Are none of these representative of our ‘daughters’ and our ‘honour’? Or are we just an emotional nation with arbitrary demands?
The silence is deafening.
The Express Tribune asked some ‘successful’ protestors and the press club administration as to what type of protests turn out to be a ticket to success? Bilal Dar from the NPC administration said, “We have allocated a specific place for the protests and made it clear that no-one on the streets will get coverage.” Another source, on condition of anonymity, said: “The only protests that really get resolved quickly are ones that either reflect badly on politicians or become violent.” The source felt that the government responded fastest when votes were at stake.
Majid Niazi, who participated in demonstrations last year on Islamabad Expressway, said: “When you block the Expressway and Murree Road, its effects are felt all the way down to Army General Headquarters on one side and up to the President House on the other.
That is when you are really heard.” He explained that when the CDA had expanded the expressway to five lanes they had removed overhead bridges and made it difficult for pedestrians to cross the road. He claims that a few peaceful protests had been held, but to no avail. “A maid, who was the single mother supporting two daughters, died in an accident while trying to cross Kuri road,” Niazi recalls. “That sparked outrage and we blocked the Expressways,” he said.

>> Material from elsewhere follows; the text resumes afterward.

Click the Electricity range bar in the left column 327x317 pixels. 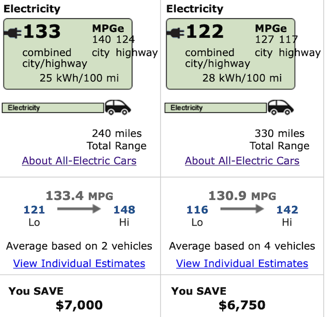coord(53,108)
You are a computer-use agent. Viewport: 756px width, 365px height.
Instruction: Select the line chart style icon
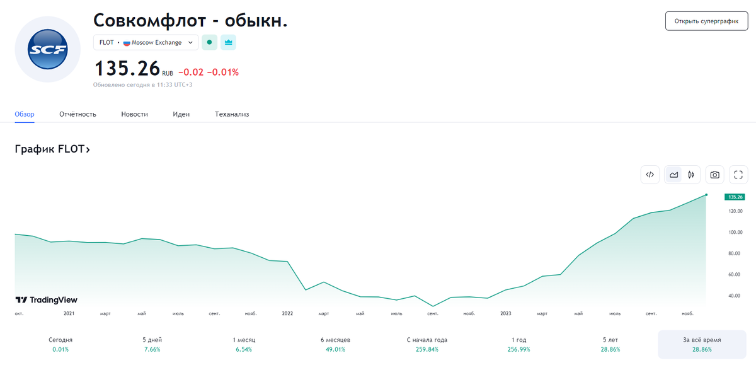tap(673, 175)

Niazi claims that this protest made the government listen.
The recent Barah Koh provided proof that violent protest, despite the collateral damage they cause, do get issues solved. “We protested three times in front of the press club about high transport fares,” said Naveed Khan, a Rawalpindi student who daily travelled to his college on public transport. “Nobody remembers those three peaceful protests but when things got ugly and we blocked roads, the fare hikes were revoked,” he added.
Whatever the key to a successful protest, the general principle seems to be that if you make yourself enough of a nuisance, you will be heard. In this, you will find the National Press Club a crucial ally.